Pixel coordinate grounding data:

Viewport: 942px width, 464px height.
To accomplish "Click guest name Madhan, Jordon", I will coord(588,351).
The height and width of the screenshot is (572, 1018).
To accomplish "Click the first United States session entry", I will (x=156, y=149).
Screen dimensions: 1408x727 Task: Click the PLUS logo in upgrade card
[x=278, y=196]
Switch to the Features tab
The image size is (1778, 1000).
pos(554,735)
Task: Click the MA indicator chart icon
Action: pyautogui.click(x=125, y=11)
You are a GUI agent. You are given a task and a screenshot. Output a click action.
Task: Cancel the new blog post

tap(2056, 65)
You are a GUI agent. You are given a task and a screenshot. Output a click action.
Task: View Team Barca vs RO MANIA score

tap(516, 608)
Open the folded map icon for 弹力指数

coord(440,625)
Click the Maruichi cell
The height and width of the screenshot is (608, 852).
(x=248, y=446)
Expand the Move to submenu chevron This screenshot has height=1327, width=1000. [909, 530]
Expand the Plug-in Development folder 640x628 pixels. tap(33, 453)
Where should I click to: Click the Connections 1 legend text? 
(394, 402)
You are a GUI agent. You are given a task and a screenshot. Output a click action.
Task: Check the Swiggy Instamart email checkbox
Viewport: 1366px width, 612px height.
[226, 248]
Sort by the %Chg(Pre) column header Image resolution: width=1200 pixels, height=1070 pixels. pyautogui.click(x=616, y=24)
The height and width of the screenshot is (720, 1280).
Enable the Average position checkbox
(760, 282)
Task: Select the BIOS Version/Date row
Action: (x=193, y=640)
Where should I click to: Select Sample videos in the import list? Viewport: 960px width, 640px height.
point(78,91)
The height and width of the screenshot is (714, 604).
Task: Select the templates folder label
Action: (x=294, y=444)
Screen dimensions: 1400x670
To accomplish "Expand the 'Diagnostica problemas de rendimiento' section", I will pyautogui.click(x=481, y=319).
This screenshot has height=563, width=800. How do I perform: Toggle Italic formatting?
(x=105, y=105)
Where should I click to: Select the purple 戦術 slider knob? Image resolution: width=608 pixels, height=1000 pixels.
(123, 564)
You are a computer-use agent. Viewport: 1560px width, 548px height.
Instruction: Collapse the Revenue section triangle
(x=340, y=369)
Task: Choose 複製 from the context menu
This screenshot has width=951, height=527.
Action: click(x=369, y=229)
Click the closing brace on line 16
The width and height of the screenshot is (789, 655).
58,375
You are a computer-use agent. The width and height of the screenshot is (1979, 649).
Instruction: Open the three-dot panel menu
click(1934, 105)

TO DO -
Only the number is needed. Say how many lines of the entries contain "will".

EXERCISE OUTPUT -
3